Hat jemand ne Idee, wo man sowas bekommt oder wo man die Metall (Edelstahl) beschläge dafür her bekommt um sich die Teile selber zu bauen?

In etwa Maße:

3x ca: 1,52mx0,9m (BreitexHöhe)
1x ca. 1,62mx0,9m
1x ca. 2,55mx0,9m

Bin für alle Anregungen dankbar.


----------



## Wuzzel (12. Juni 2014)

Schwierig schwierig ... da gibts meines Wissens nix fertiges auf Maß am Markt, die Schwierigkeit ist das das ja sehr präzise passen muss, damit die Lamellen leichtgängig verstellbar sind. Holz im Aussenbereich ist ja bekanntlich nicht maßhaltig, und so ist es fast vorprogrammiert, das das klemmt.
Meine Eltern haben so etwas in den 60er Jahren vom Tischler für den Eingangsbereich fertigen lassen. Das war aber im Innennbereich und hat meines Wissens auch einige Anlaufprobleme gegeben. Ich würd über eine Konstruktion aus maßhaltigerem Material nachdenken. Alu, Cortenstahl, Kunstoff usw. 

Gruß Wuzzel


----------



## Chrisinger (12. Juni 2014)

JO, ich glaube da bleibt dir nur auf Maß vom Schreinermeister. 

Da bist dann aber auch auf der sicheren Seite und hast Gewährleistung. 

LG Chris


----------



## Joachim (13. Juni 2014)

Moin,

also da gibts schon was von der Stange: http://www.schreier-holz.de/produkte/jalousiezaun.htm aber die Maße sind fix und die Beschläge gibts nicht einzeln - gestern dort bereits 
angefragt. 

@Wuzzel 
Naja - es war/ist für unsere Terasse gedacht. Da kommt Metall nicht wirklich gut. Altes Landhaus... alte Balken für die Terasse... 

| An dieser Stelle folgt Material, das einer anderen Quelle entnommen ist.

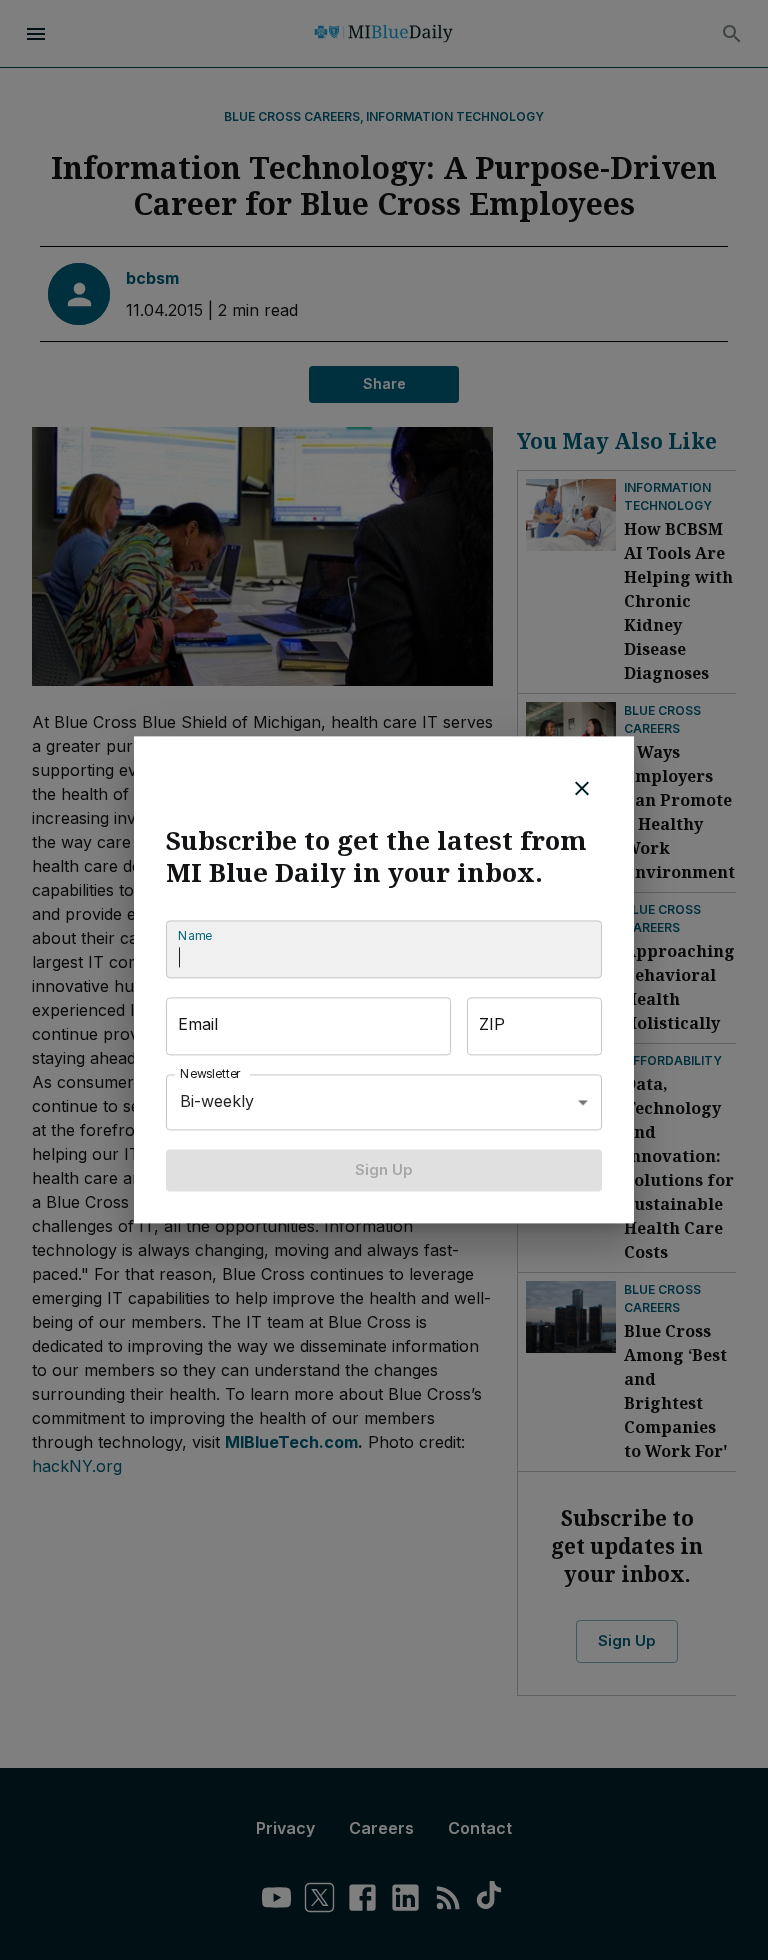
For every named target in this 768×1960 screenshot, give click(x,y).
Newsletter (211, 1073)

Muss ich doch mal nen Schreiner vor Ort fragen...


----------



## Wuzzel (13. Juni 2014)

Hab ich mir schon fast gedacht, das das auf den Hof nicht passt in Alu. 
Mach doch mal ein Foto von der Ecke wo der Zaun hinsoll, vielleicht gibts ja noch Alternativen. 
Warum soll das unbedingt ein Jalousiezaun sein ? 
Für vorübergehenden Sichtschutz hilft vielleicht auch eine vertikal Markise !? 

Gruß 
Wuzzel


----------



## Joachim (13. Juni 2014)

Zaun... naja. Es war als "Brüstung" für die Terasse gedacht um bei Bolle Hitze mehr Luftzug zu haben und bei schlechterem Wetter wieder etwas dichter zu machen, das es nicht so zieht. Wir werden ja och nicht jünger... 

Ich such mal n Foto raus.


----------



## Wuzzel (13. Juni 2014)

Dann macht das doch einfach aus normalen Rhombusprofilen, für die luftige Version... und wenn ein Windchen weht zieht ihr davor eine Vertikaljalousie die es z.B. hier gibt oder hier oder bei vielen anderen. Alternativ hilft in Eurem  hohen Alter  natürlich auch ne Wolldecke über die Beine zu legen 

Gruß 
Wuzzel


----------



## Joachim (14. Juni 2014)

Foto...
 

Ich hab zwischenzeitlich dank deiner Tipps auch Windschutznetzrollos und PVC rollos etc. gefunden. Mal schauen was wir aus all dem machen - aber so bleiben wirds nicht.


----------